March 26, 2020
In the other sections on this guide on descriptive statistics, we discussed the concept of percentiles. Specifically, we delved into the different types of percentiles statisticians use to investigate their data, how to calculate them and what they are used for. In this section, you’ll find a comprehensive summary of the concept of quartiles.
Raw scores can sound like an intimidating concept - after all, what exactly makes a score raw? The definition of a raw score is an unaltered data point. Simple! This typically is a quantitative variable and is called a raw score because it is not transformed or modified in any way.
Variable modification comes in many forms and is performed for many reasons. Say, for example, you attain the average speed of cars on a particular street in miles per hour. However, you want to display this mean speed in kilometres per hour - you would then perform a simple operation to covert miles per hour into kilometres per hour. The original measure, miles per gallon, is unaltered - in contrast to the transformed measure in kilometres per hour.
In the case of raw scores, this unaltered datapoint or data set typically applies to some sort of score. This would be something like test scores for example. However, raw scores don’t have to necessarily be scores in the traditional sense.
Transforming a variable isn’t only executed to ease the interpretation or the spread of information. Transformations to a data set or variable also happen to enable the comparison of different data points.
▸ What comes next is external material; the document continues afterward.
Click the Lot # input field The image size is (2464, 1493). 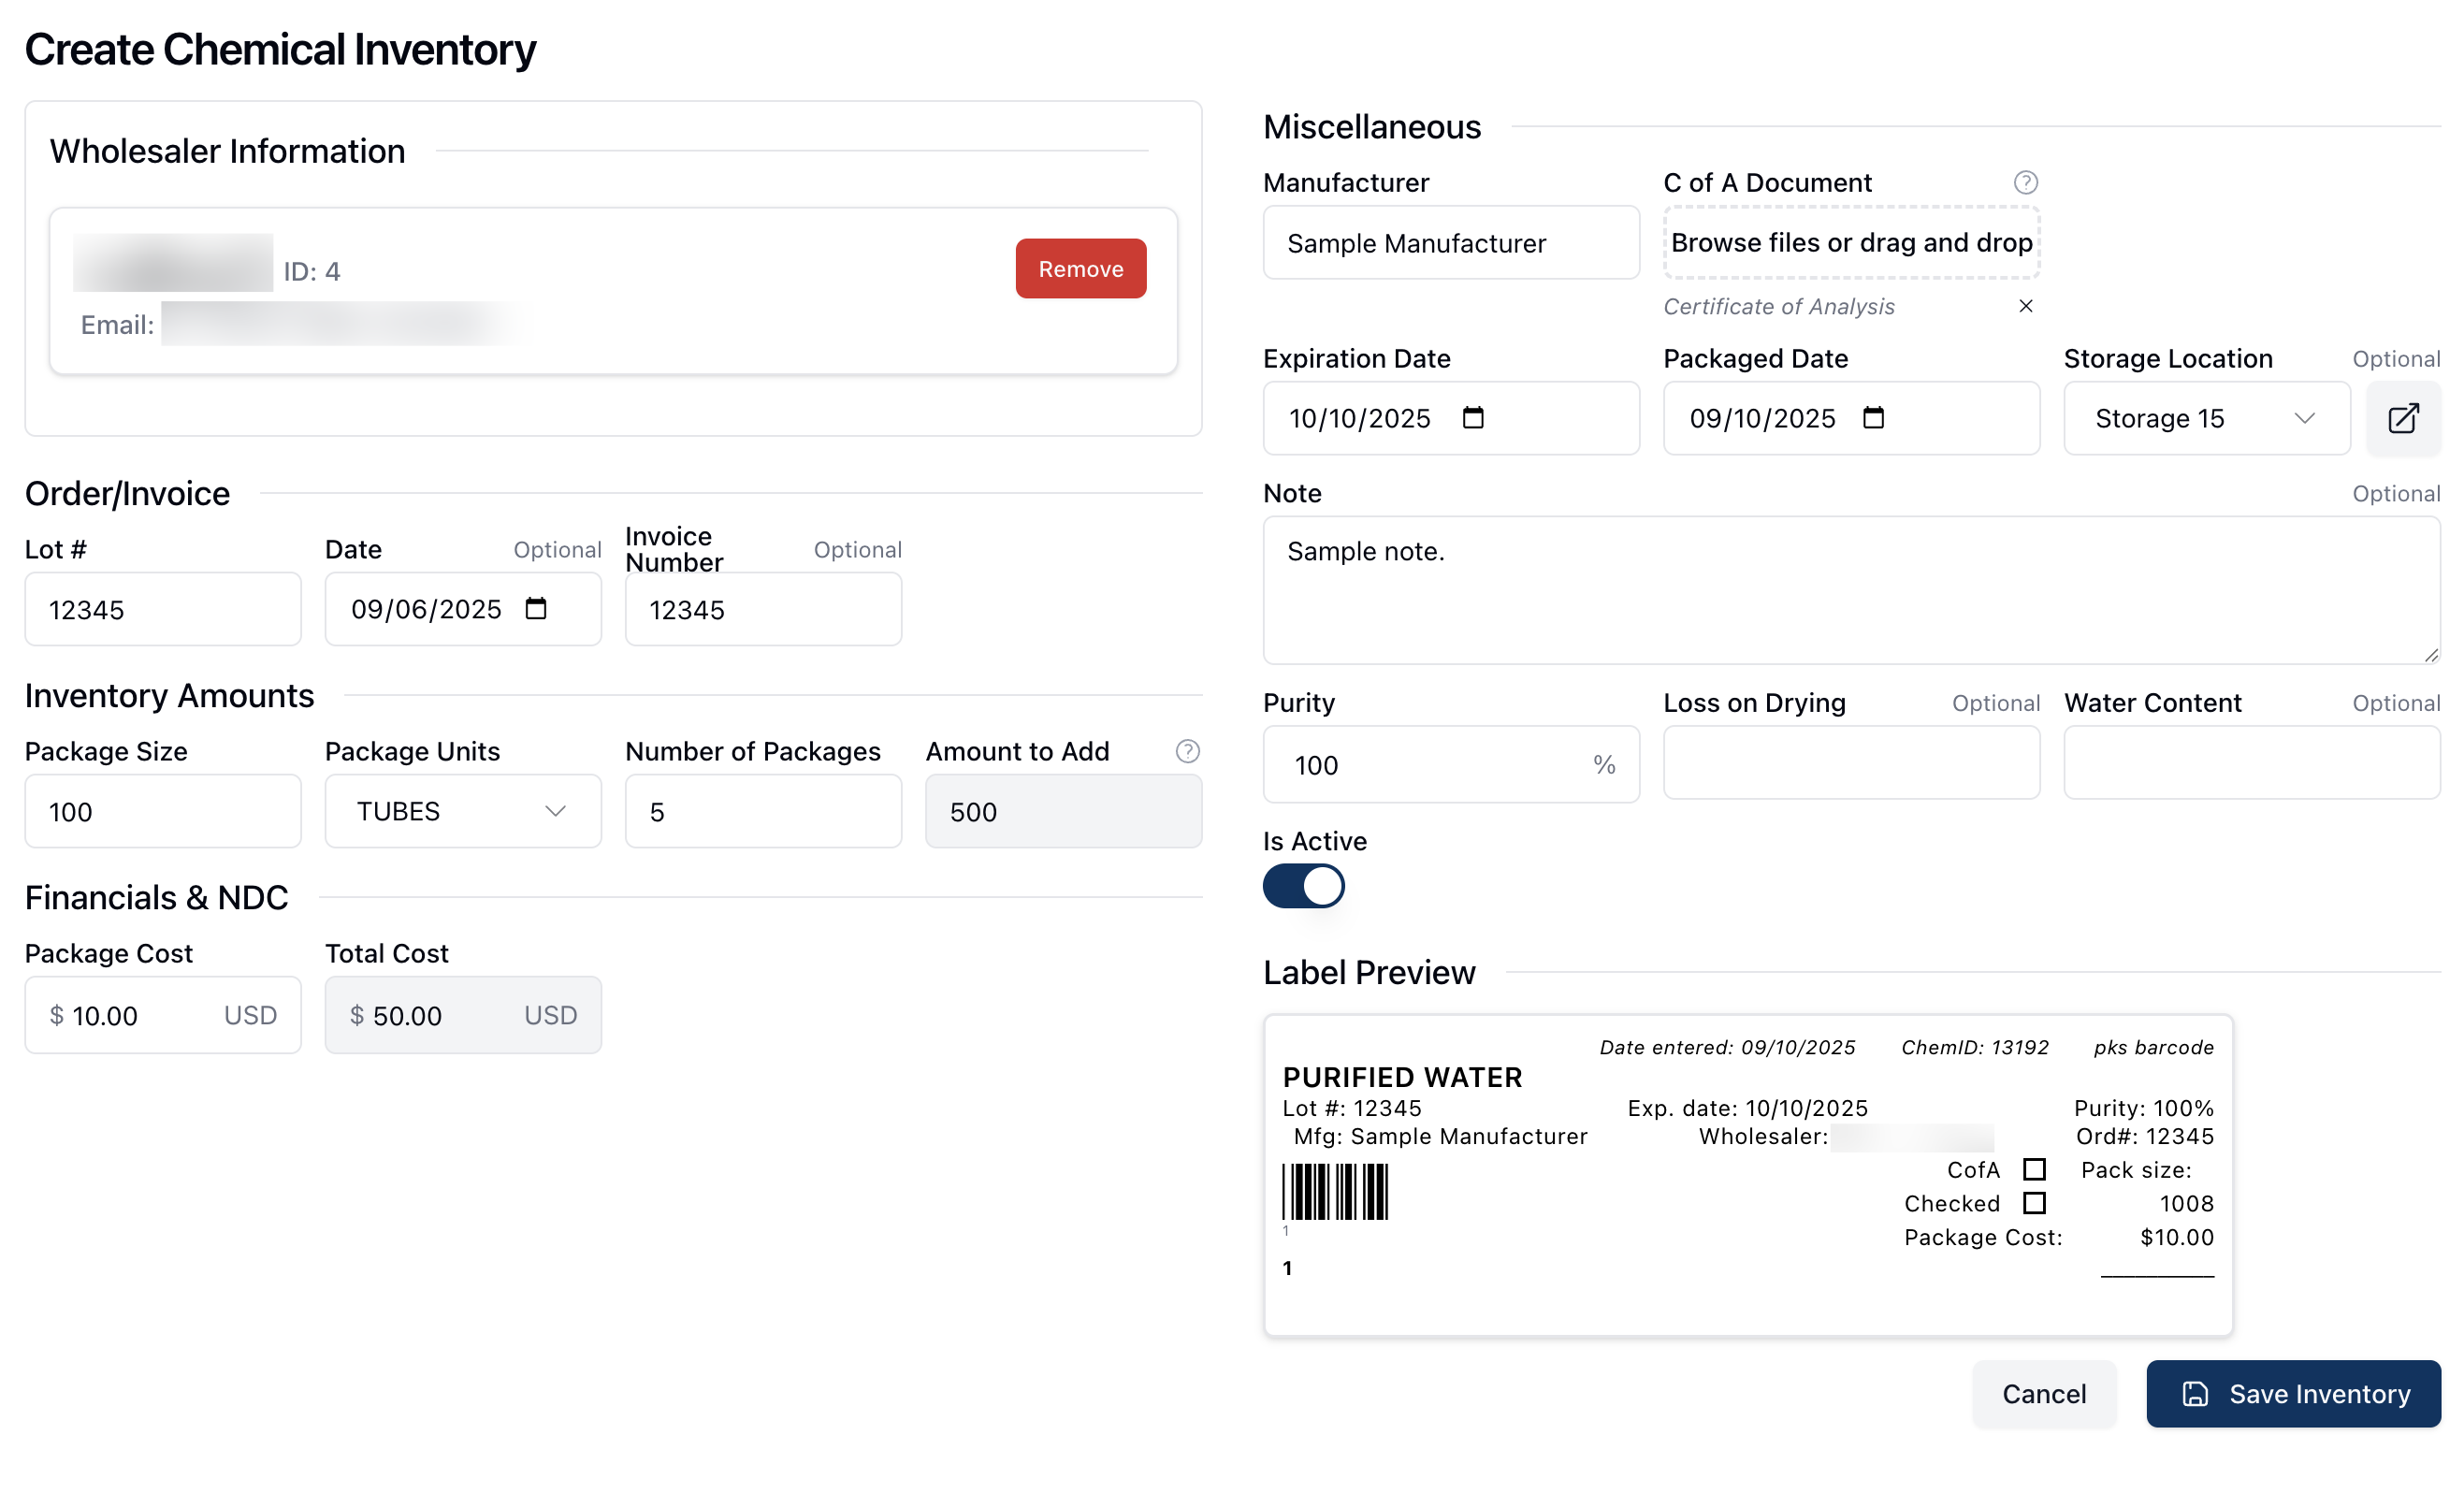(163, 609)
One example of this is standardization, where each measure or variable is standardized in order to be able to compare them based off a standard normal distribution.
|Change of Units||Performing an operation on a variable or value in order to convert it from one unit to another||Changing the variable of weight from pounds to kilograms|
|Creation of a New Variable||Performing an operation on a variable or value in order to create a new variable||Dividing the variable weight from the variable height squared in order to create the variable BMI|
|Standardization||Standardizing the data in order to compare datapoints using a standard normal distribution or a z-table||Standardizing the variable of weight in order to compare how extreme values are given the mean and standard deviation|
|Percentiles||Splitting the data into percentiles in order to compare different segments of the sample||Splitting the data into quartiles in order to compare each 25% segment of the sample|
As you can see from the table above, there are a couple of basic transformations you can perform on a variable.
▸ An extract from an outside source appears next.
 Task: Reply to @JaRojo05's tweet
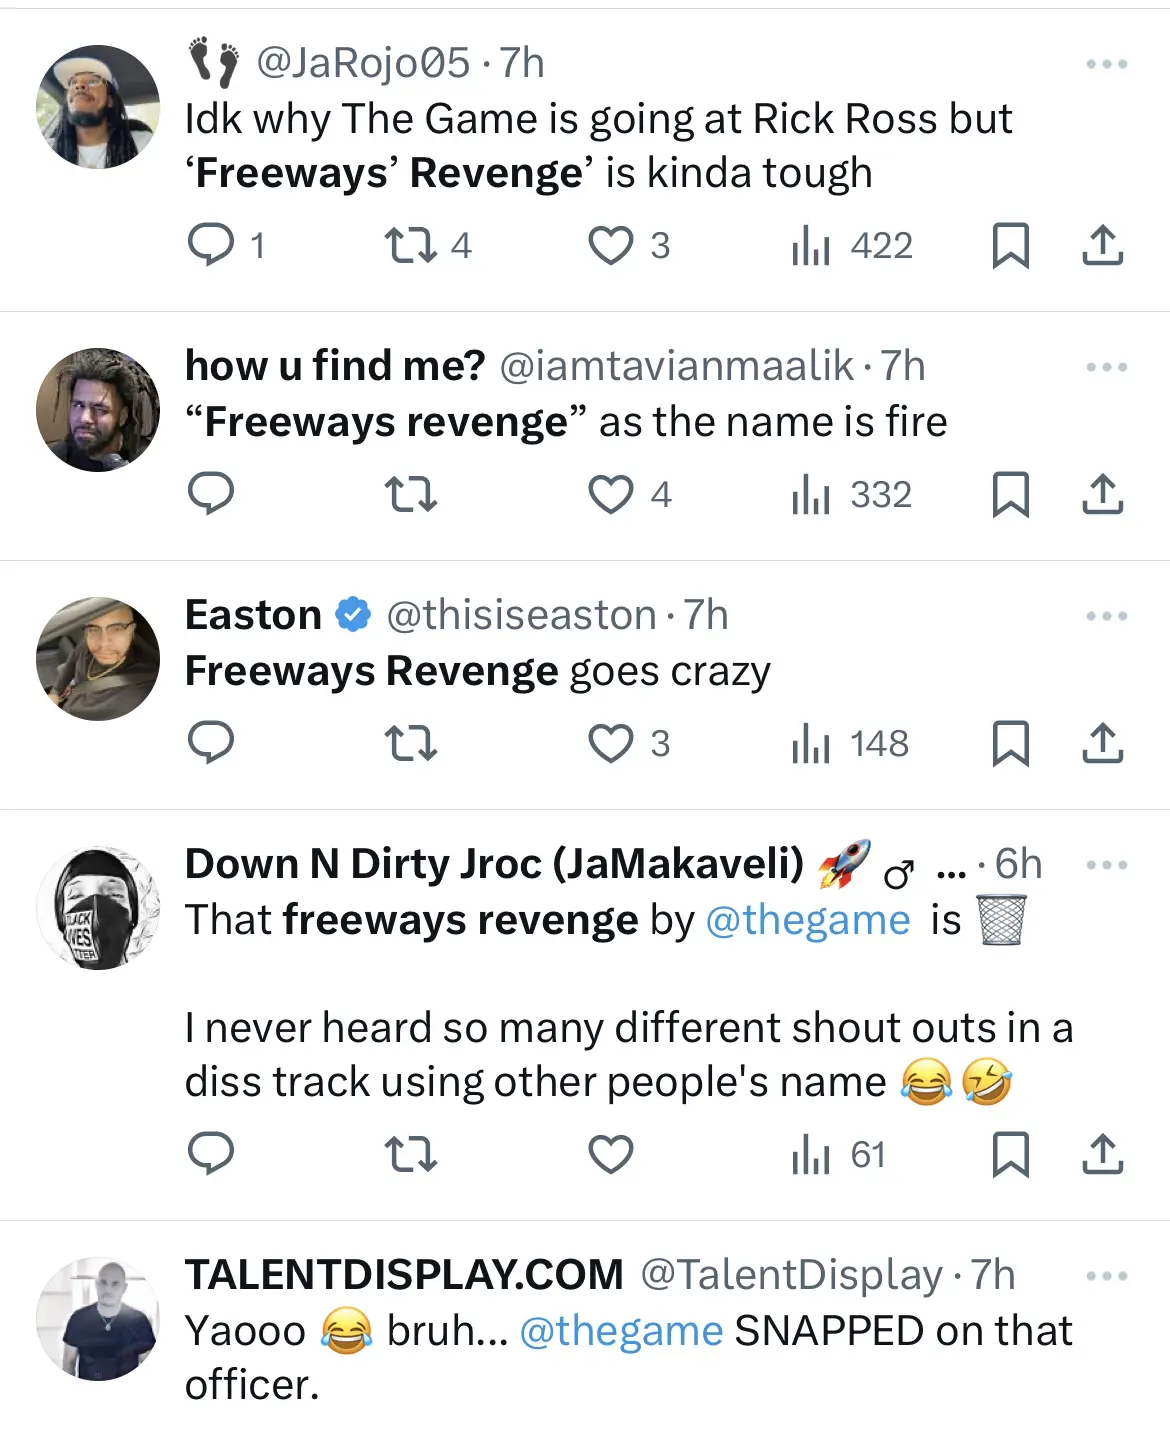tap(211, 245)

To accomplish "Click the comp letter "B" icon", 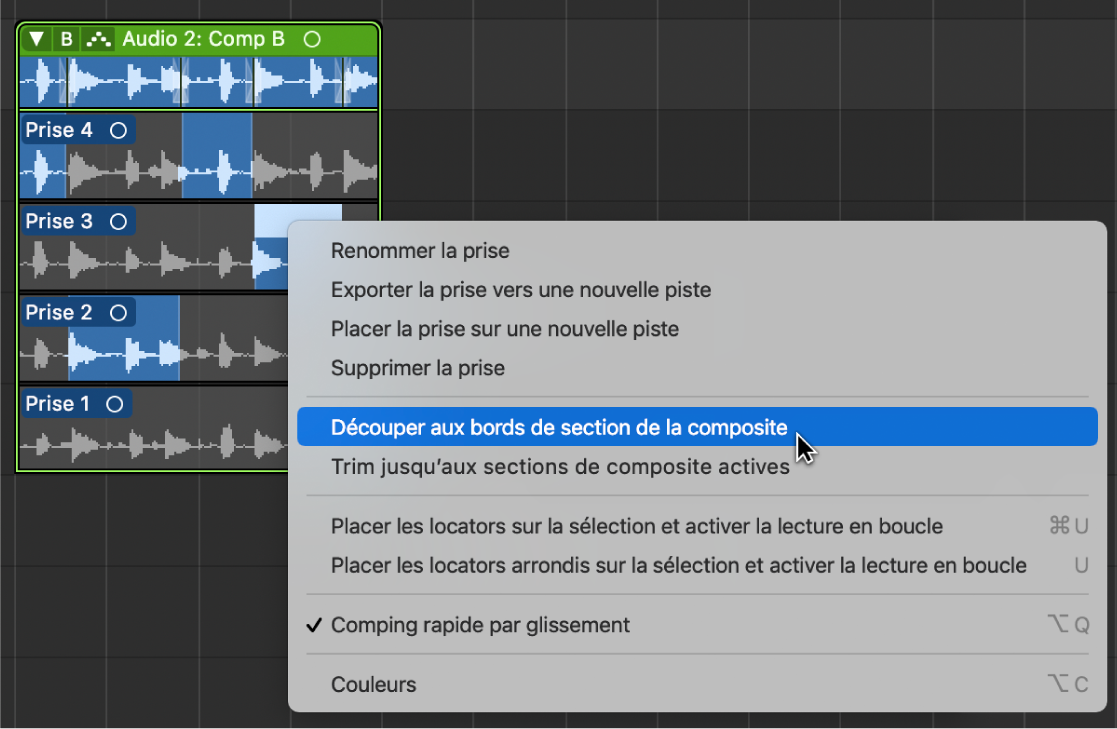I will click(x=66, y=38).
As mentioned above, percentiles are a type of transformation you can perform on a data set in order to compare different segments of the population. It’s more of a calculation than a transformation, really, but it can be useful to think of it as a tool to perform on a data set.
In the table above, notice that percentiles can take on any value. The data set from which this information came contains data points, whose sample size represents 100% of the sample size, naturally. Percentiles take 1% slices of this sample size, hence the name.
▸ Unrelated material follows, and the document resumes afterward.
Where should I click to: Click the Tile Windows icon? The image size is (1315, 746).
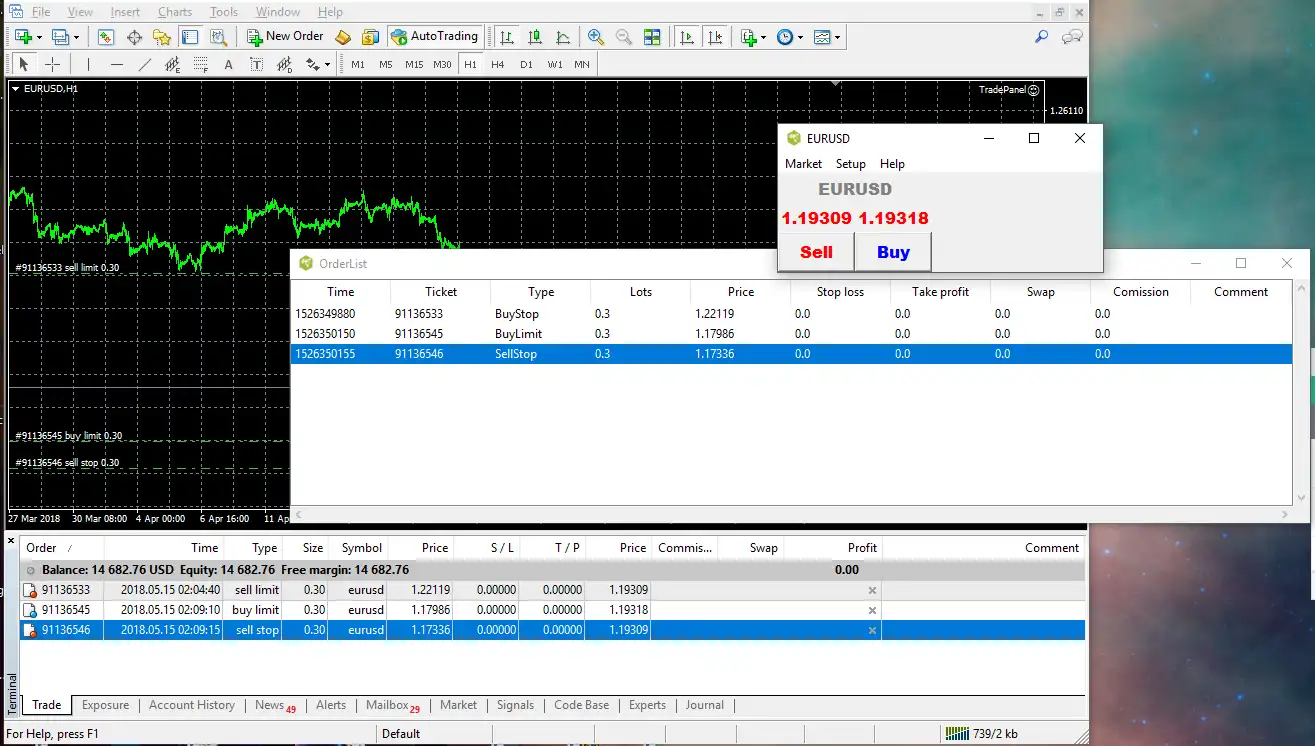[652, 37]
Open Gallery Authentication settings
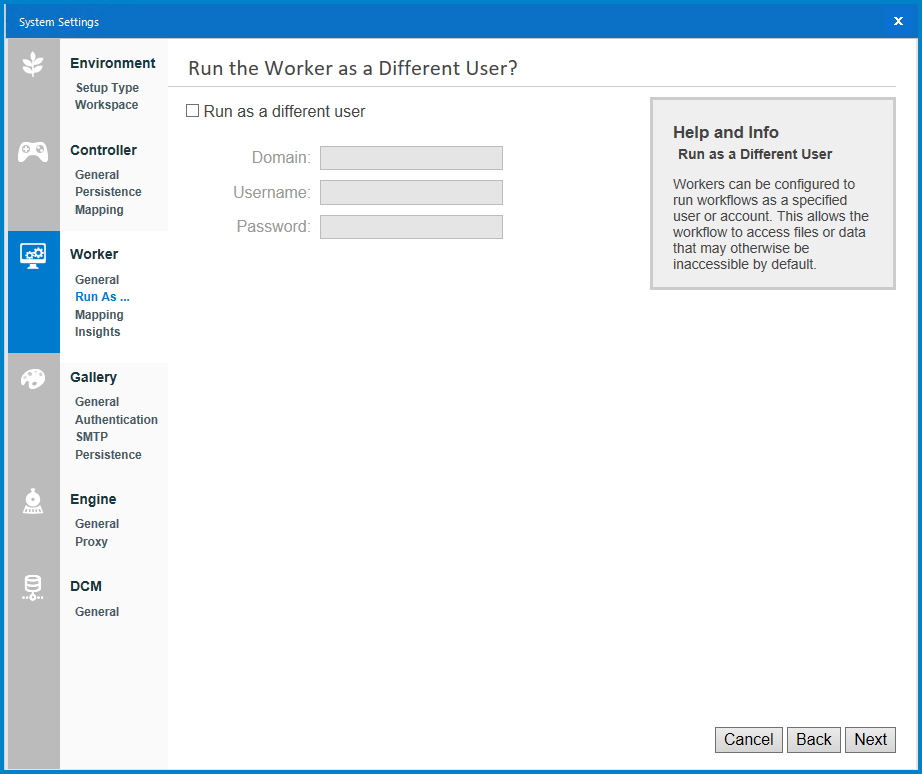The height and width of the screenshot is (774, 922). (x=116, y=419)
The 8th percentile is nothing more than 8% of the ordered data set. The 50th percentile is 50%, which is also the definition of the median. Between the 95th and 10th percentile lies 85% of the data.
Quartiles are nothing more than a special set of percentiles. As the name suggests, quartiles split the dataset or variable into quarters, or fourths. Quartiles are widely used in statistics because they’re easy to understand and transmit important information about a variable, as can be seen from the table below.
|0||0||The minimum value of the variable or data set|
|1st||25th||25% of the data are below this point|
|2nd||50th||The median of the variable, 50% of the data are below this point|
|3rd||75th||75% of the data are below this point|
|4th||100th||The maximum point of the variable|
Notice that the interval between each quartile contains 25% of the data. This can be illustrated in the image below.
Quartiles are an important feature on boxplots. Boxplots are simply another way to represent the distribution of a data set. Similar to histograms, they transmit information about the centre and spread of a variable.
As you can see from the image above, each element of a box plot corresponds to each quartile. Boxplots can be a great tool to analyse the distribution of one variable or for comparison between different variables or categories.
You are interested in understanding how the distribution of ticket sales varies between different months. Interpret the image below using quartiles.
The boxplot above compares the quantitative value of ticket sales across three categories of months. The month of December has a higher median value for ticket sales than January and February. The minimum for ticket sales, however, is highest in January.